Digital C-print , 2008
It is showtime!
The show looks great!
See you tonight!
At the start of not only a New Year, but also a new decade, it is imperative to reflect upon the themes of our times and celebrate humanity’s accomplishments and spirit. Through the work of 18 photographers both emerging and established, Versus’ aim point is to survey photography, guided by the hand of curator Ruben Natal San-Miguel, that does just this. Compared and contrasted, each artist dissects and highlights the other through juxtapositions of subject matter, composition, style, lighting and technique. The exhibition is a cornucopia, yet the underlining tone is one that allows each of these strong voices to sing and praise the body as a whole whose refrain is socially relevant, neither mundane nor negative or shallow and is extremely timely. It is ever amazing how much courage it takes to live an ordinary life, but this exhibition hopes to cull and inspire in each viewer the motivation to embrace and own the good, usher it into their day to day and make the next year as well as decade one of positivity and strength.
Brian Ulrich vs. Alex Leme
Both Brian Ulrich and Alex Leme search and explore the content of billboards and signs while driving aimlessly through America , from the Bible Belt to the sidewalks of South Beach.Brian does the Dark Stores, Thrift and Copia series for which he showcases, gone out of business empty store fronts demonstrating, reflecting and signaling our current state of the economy. Alex uses subtext of his images demonstrate how far some fundamentalist religious institutions are willing to go to recruit new members and to warn their followers of the lure of the adult entertainment industry which threatens their faith.
Mickalene Thomas vs. Nadine Rovner
A retro, seventies atmosphere dominates the work of Mickalene Thomas and Nadine Rovner. Whereas Rovner captures a suburban world in a painterly, romantic fashion, Thomas takes a more urban look. She utilizes the female members of her family to revisit the black exploitation movement in an urban, sassy, yet endearing manner.
Hank Willis Thomas vs. Cara Phillips
Hank Willis Thomas uses race and social politics via iconic, tongue in cheek imagery. He is able to make fun in an enlightening manner. Thomas’ work is dominated by skin’s surface impressions, which directly contrasts Cara Phillips’ Ultraviolet Beauties. Phillips literally gets under the skin of her subjects and exposes them for what lurks beneath. Each individual is pictured in their current state, but with the exercise of ultraviolet violet on them she shows the skin beneath and reveals the traces of what will be visible on the surface as they age.
Amy Elkins vs. Molly Landreth
Amy Elkins’ Wallflower series addresses and brings out the vulnerable, and at times feminine, factor in male portraiture. Molly Landreth travels across America and encounters along the way gay, lesbian and transgender living at times flamboyant and at times quite pedestrian in the most remote and conservative regions of America.
Matthew Pillsbury vs. Kris Graves
Matthew’s sensibility travels from the most mundane and ordinary to the opulent and results in sublime imagery, great composition and surreal lighting effects. The human figure is at times present in the form of an insinuated shadow or silhouette, a reflection of how fast paced and of the moment everyday life can be to most of us. Kris Grave’s spaces suggest emptiness, at times decay, solitude, absence and the former and no longer present existence of human figures in a space.

▸ **DATA**:

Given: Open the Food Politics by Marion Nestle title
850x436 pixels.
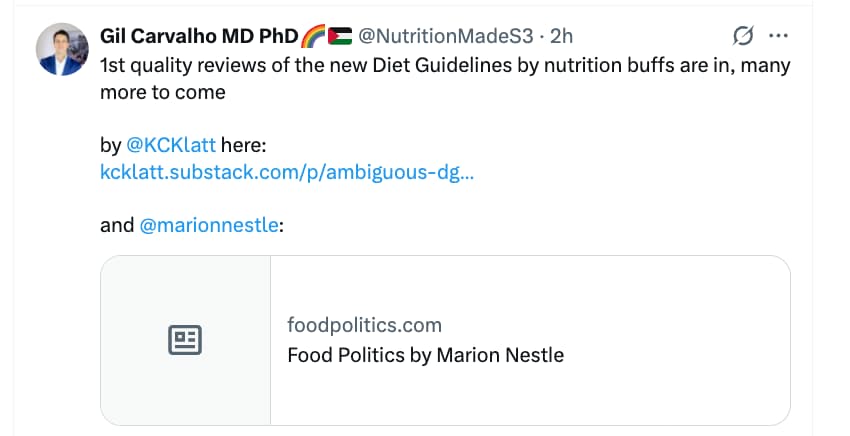Looking at the screenshot, I should pos(425,355).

▸ **THE PROBLEM**: Write out the stretch of the exhibition text from "Mickalene Thomas vs." through "yet endearing manner.". The data bear no relation to the exhibition text.

▸ **TASK SOLUTION**:
Mickalene Thomas vs. Nadine Rovner
A retro, seventies atmosphere dominates the work of Mickalene Thomas and Nadine Rovner. Whereas Rovner captures a suburban world in a painterly, romantic fashion, Thomas takes a more urban look. She utilizes the female members of her family to revisit the black exploitation movement in an urban, sassy, yet endearing manner.